What Makes a Good AI Review? Concern-Level Diagnostics for AI Peer Review

arXiv cs.AI / 4/23/2026

💬 OpinionIdeas & Deep AnalysisModels & Research

共有:

Key Points

The article argues that evaluating AI-generated reviews only by verdict agreement is insufficient and proposes auditing at the “concern level” instead of the final decision level.
It introduces “concern alignment,” a diagnostic framework built on a match graph that links official and AI-generated concerns with metadata such as match type, severity, and how concerns are handled after rebuttal.
The framework produces an evaluation ladder that assesses progressively deeper properties, from basic concern detection accuracy to verdict-stratified behavior, decision-aware calibration, and rebuttal-aware decomposition.
A pilot study across four public AI review systems shows that merely detecting concerns doesn’t guarantee review quality; calibration is frequently the limiting factor, and the systems’ handling of decisive concerns can be obscured by concern dilution.
The authors also note that many systems don’t output explicit accept/reject labels, so inferring decisions from review tone is sensitive to method choices—making concern-level diagnostics especially important for stable evaluation.

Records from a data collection
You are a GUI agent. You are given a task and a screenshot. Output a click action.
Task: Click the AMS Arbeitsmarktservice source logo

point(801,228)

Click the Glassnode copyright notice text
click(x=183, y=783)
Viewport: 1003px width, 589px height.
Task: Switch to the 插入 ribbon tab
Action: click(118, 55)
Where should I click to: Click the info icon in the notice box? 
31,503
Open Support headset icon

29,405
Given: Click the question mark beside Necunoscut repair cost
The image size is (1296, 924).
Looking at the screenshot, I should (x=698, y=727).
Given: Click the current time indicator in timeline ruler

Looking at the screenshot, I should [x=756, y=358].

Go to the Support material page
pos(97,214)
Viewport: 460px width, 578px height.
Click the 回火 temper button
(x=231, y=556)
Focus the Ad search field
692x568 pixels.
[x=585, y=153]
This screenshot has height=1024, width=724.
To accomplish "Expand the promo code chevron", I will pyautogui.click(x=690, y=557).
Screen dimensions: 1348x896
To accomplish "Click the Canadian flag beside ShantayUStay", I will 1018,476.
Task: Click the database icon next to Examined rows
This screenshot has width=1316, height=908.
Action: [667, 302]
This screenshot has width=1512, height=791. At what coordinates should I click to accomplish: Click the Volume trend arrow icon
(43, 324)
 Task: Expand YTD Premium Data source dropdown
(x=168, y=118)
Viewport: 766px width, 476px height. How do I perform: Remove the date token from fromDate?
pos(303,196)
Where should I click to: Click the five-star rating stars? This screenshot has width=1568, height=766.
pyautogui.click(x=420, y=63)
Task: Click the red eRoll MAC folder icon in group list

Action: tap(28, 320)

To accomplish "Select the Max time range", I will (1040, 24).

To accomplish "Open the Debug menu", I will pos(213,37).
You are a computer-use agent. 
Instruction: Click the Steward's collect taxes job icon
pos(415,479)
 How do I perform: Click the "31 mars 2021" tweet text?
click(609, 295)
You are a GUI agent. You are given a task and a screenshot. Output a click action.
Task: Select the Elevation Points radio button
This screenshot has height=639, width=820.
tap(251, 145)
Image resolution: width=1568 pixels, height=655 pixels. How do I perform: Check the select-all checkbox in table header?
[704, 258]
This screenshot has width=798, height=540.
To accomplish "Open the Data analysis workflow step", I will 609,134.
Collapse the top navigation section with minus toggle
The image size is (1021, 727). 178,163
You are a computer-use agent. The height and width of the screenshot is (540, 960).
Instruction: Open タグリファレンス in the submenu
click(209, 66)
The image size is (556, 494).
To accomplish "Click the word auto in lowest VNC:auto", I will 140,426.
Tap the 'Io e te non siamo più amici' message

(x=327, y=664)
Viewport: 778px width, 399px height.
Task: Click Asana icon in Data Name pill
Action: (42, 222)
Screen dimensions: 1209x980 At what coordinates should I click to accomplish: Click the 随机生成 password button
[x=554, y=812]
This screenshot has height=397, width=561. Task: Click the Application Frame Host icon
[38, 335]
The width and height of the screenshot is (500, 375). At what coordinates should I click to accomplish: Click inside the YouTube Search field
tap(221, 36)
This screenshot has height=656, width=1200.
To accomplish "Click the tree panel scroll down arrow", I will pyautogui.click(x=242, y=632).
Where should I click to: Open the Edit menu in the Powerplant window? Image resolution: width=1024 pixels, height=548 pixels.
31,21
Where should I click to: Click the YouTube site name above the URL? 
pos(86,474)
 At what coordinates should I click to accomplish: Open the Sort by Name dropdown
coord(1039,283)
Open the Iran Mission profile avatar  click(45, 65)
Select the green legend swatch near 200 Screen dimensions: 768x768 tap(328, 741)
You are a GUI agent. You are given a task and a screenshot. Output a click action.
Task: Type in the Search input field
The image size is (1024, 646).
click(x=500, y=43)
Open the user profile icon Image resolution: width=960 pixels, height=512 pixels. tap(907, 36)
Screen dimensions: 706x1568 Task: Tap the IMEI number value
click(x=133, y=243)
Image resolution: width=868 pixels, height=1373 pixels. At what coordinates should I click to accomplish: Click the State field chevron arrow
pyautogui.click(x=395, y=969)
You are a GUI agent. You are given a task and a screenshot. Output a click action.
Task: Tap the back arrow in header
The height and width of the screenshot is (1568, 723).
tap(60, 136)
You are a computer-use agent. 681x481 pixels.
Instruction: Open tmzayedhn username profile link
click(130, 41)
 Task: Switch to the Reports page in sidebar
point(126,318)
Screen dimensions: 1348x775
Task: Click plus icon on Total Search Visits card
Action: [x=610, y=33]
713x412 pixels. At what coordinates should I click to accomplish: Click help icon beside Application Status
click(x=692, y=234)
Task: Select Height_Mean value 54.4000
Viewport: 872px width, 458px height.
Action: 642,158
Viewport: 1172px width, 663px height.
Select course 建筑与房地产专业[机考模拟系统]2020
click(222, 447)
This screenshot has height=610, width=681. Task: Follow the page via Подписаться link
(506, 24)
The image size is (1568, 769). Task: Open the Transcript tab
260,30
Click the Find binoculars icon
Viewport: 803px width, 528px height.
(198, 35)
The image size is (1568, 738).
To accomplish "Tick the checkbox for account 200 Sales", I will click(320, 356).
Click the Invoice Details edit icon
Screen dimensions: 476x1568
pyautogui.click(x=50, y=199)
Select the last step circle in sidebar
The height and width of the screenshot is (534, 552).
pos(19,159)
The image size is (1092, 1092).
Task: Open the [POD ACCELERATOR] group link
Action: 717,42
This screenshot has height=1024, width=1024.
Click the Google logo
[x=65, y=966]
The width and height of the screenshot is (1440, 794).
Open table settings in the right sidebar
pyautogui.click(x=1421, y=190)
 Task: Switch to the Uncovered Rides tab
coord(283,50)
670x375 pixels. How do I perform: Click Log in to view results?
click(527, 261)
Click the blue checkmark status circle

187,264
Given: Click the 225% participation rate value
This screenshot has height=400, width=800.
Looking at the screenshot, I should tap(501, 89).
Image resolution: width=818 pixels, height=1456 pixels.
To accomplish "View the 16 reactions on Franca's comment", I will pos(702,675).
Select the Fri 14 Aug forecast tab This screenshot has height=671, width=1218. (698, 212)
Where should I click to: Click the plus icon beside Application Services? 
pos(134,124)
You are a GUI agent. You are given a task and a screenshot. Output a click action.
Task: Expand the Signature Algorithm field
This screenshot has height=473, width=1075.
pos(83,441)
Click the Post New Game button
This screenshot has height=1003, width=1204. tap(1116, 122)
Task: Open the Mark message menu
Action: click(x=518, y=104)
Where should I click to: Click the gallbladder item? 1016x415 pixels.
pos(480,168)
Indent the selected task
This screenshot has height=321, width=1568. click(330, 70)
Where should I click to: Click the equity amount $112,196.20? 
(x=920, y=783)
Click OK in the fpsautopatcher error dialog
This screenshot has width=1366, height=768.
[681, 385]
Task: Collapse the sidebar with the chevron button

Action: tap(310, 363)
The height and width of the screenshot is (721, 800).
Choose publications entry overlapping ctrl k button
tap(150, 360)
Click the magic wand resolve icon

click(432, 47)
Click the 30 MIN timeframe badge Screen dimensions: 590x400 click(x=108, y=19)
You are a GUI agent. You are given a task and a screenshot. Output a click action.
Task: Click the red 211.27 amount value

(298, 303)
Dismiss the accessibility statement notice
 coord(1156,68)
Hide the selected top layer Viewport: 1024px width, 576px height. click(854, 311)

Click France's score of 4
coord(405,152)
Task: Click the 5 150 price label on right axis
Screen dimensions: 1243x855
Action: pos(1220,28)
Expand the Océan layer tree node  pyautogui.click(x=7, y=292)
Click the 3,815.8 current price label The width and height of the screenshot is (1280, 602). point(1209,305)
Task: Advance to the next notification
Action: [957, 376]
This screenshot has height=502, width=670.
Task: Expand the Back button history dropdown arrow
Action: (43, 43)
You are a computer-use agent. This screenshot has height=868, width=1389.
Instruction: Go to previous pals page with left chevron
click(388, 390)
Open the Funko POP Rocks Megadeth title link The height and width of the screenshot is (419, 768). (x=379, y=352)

◆ **Task to carry out**:
Print the part of the AI peer review text from "The article argues" up to and including "handled after rebuttal.". These records bear no relation to the text on AI peer review.

◆ **Output of the task**:
The article argues that evaluating AI-generated reviews only by verdict agreement is insufficient and proposes auditing at the “concern level” instead of the final decision level.
It introduces “concern alignment,” a diagnostic framework built on a match graph that links official and AI-generated concerns with metadata such as match type, severity, and how concerns are handled after rebuttal.